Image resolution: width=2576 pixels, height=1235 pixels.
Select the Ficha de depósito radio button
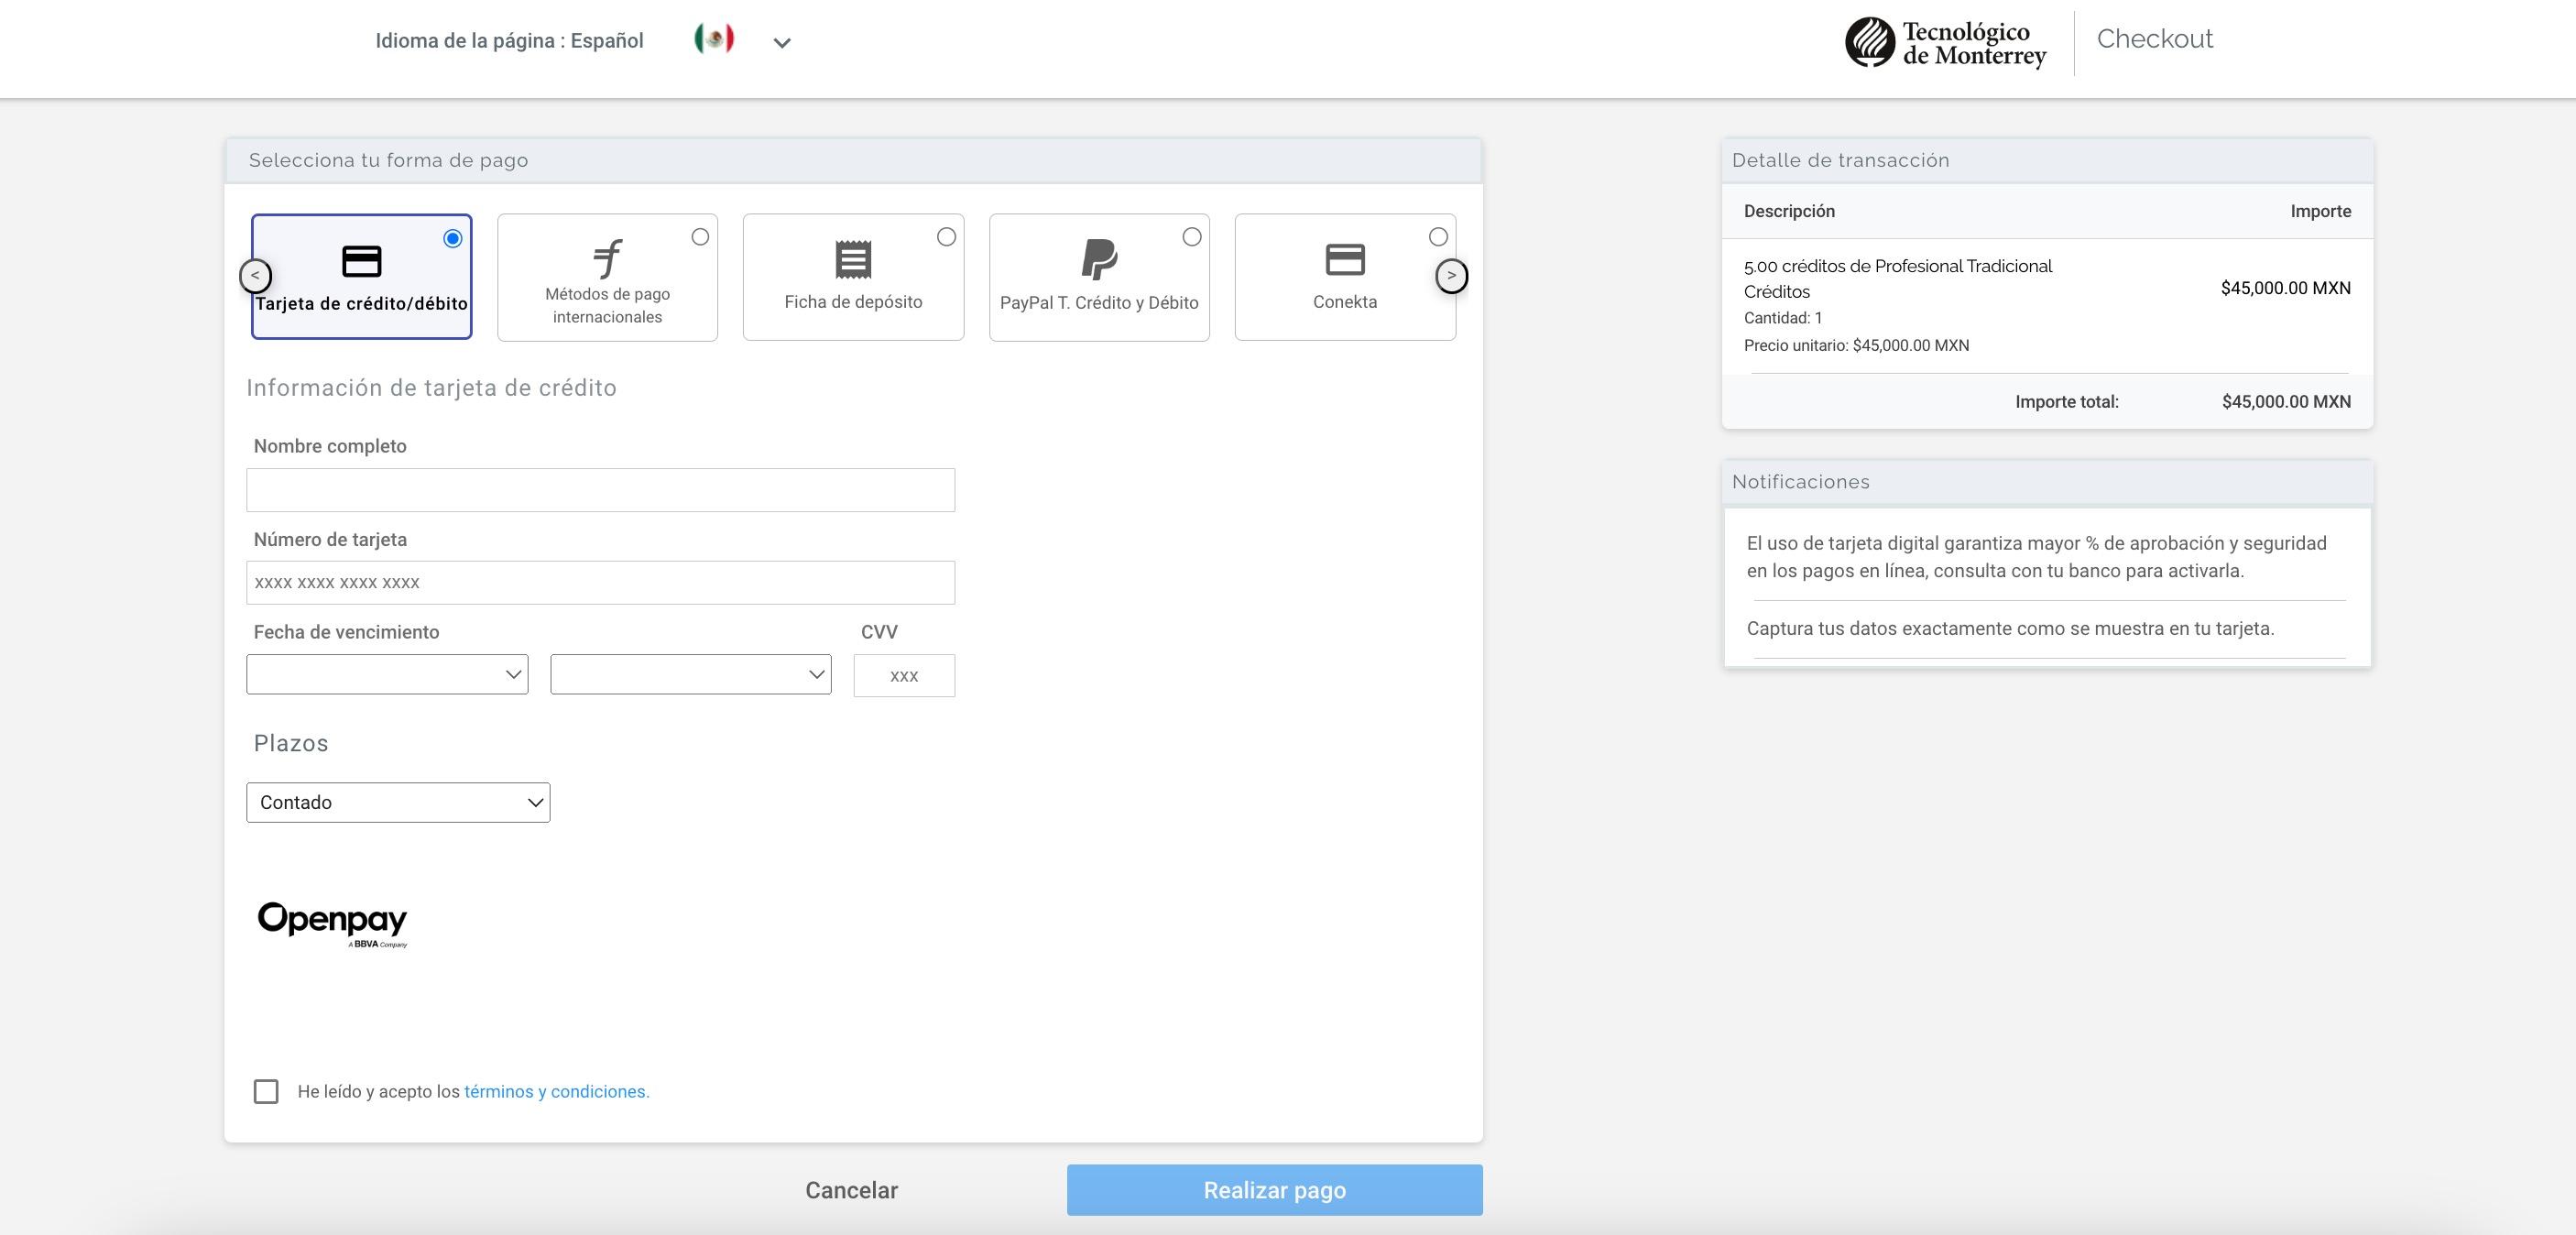pyautogui.click(x=946, y=237)
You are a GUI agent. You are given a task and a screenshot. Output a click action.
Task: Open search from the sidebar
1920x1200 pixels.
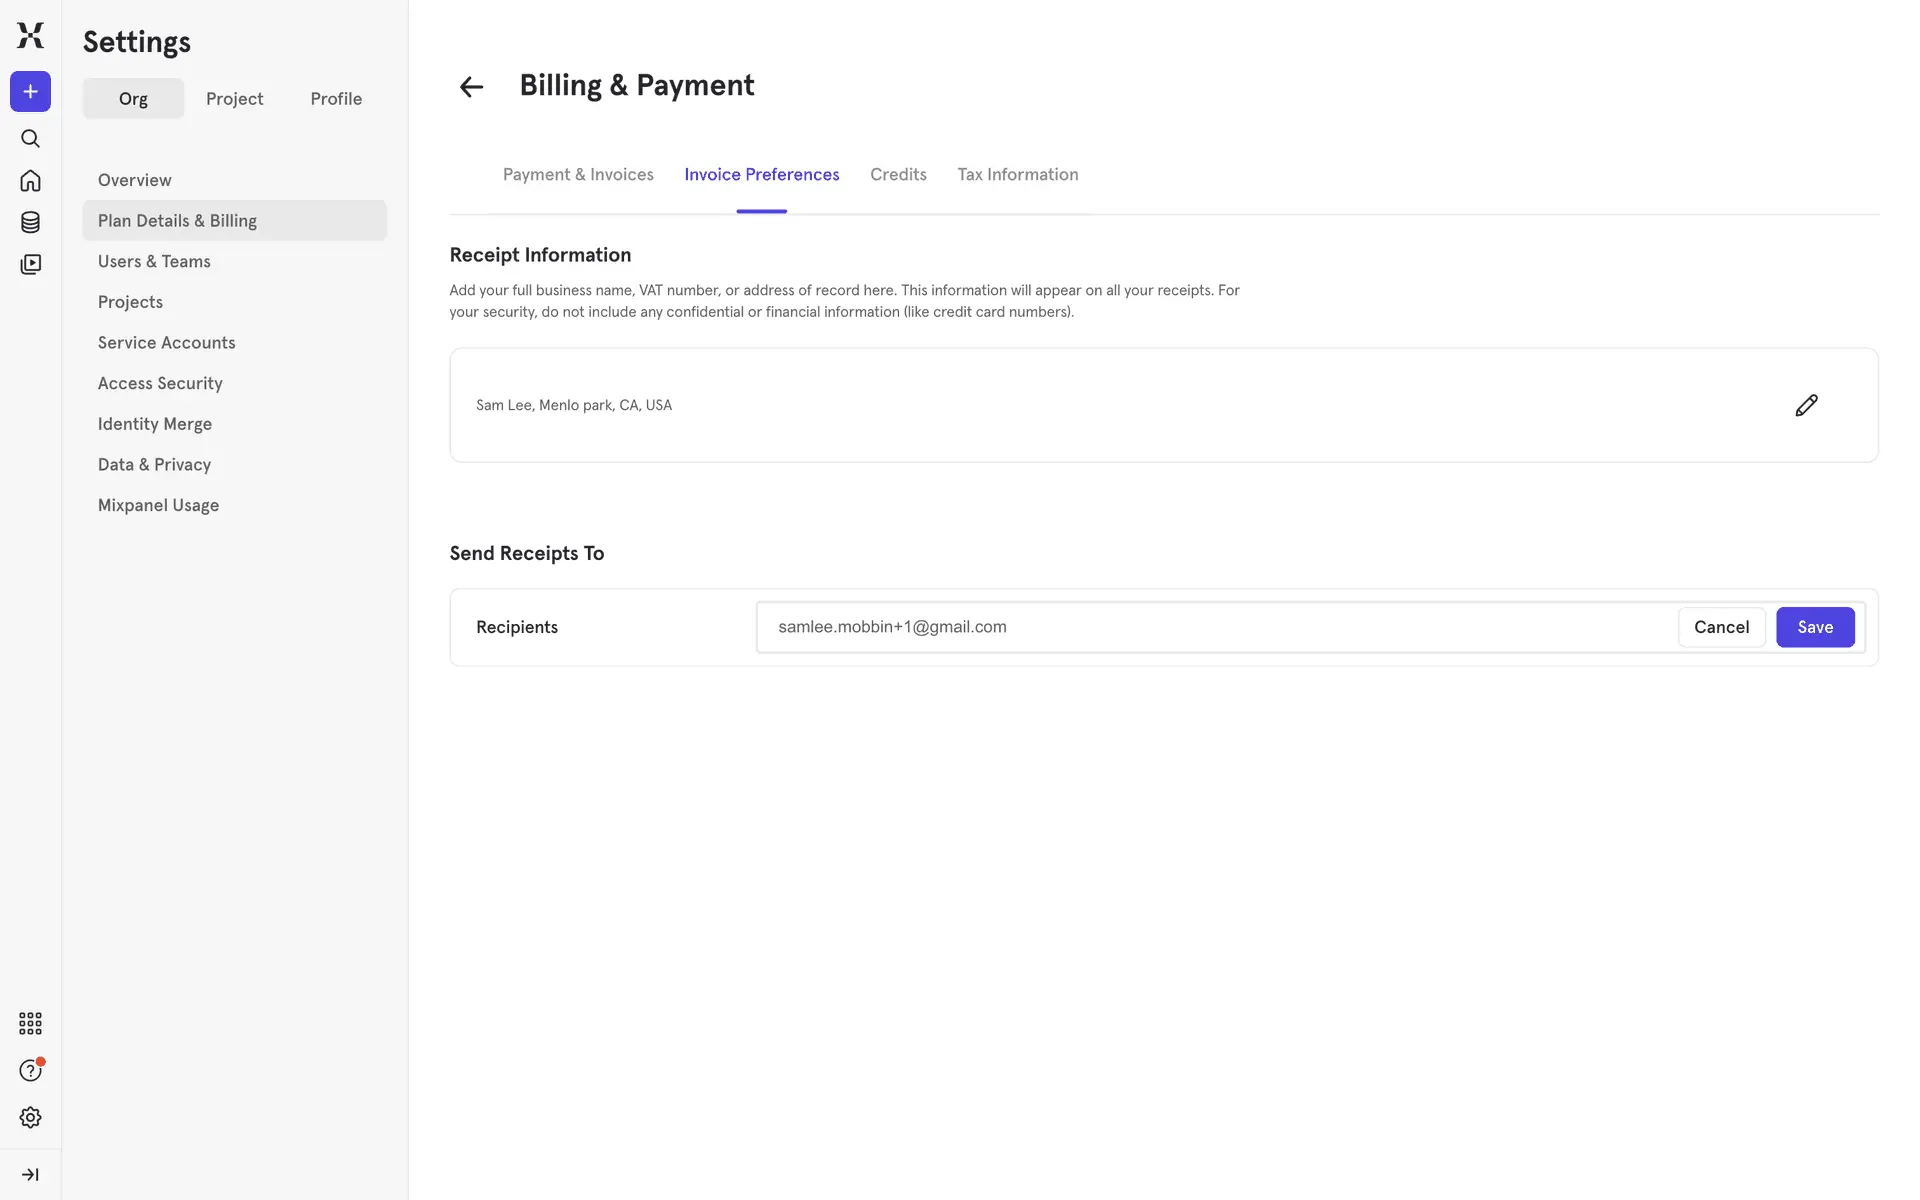(x=30, y=138)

--- Problem to solve ---
Here the lines from the one with "Task: Open search from the sidebar" through the last line of the data above need to be repeated exactly, both included, and any picture omitted.

--- Task response ---
Task: Open search from the sidebar
1920x1200 pixels.
(x=30, y=138)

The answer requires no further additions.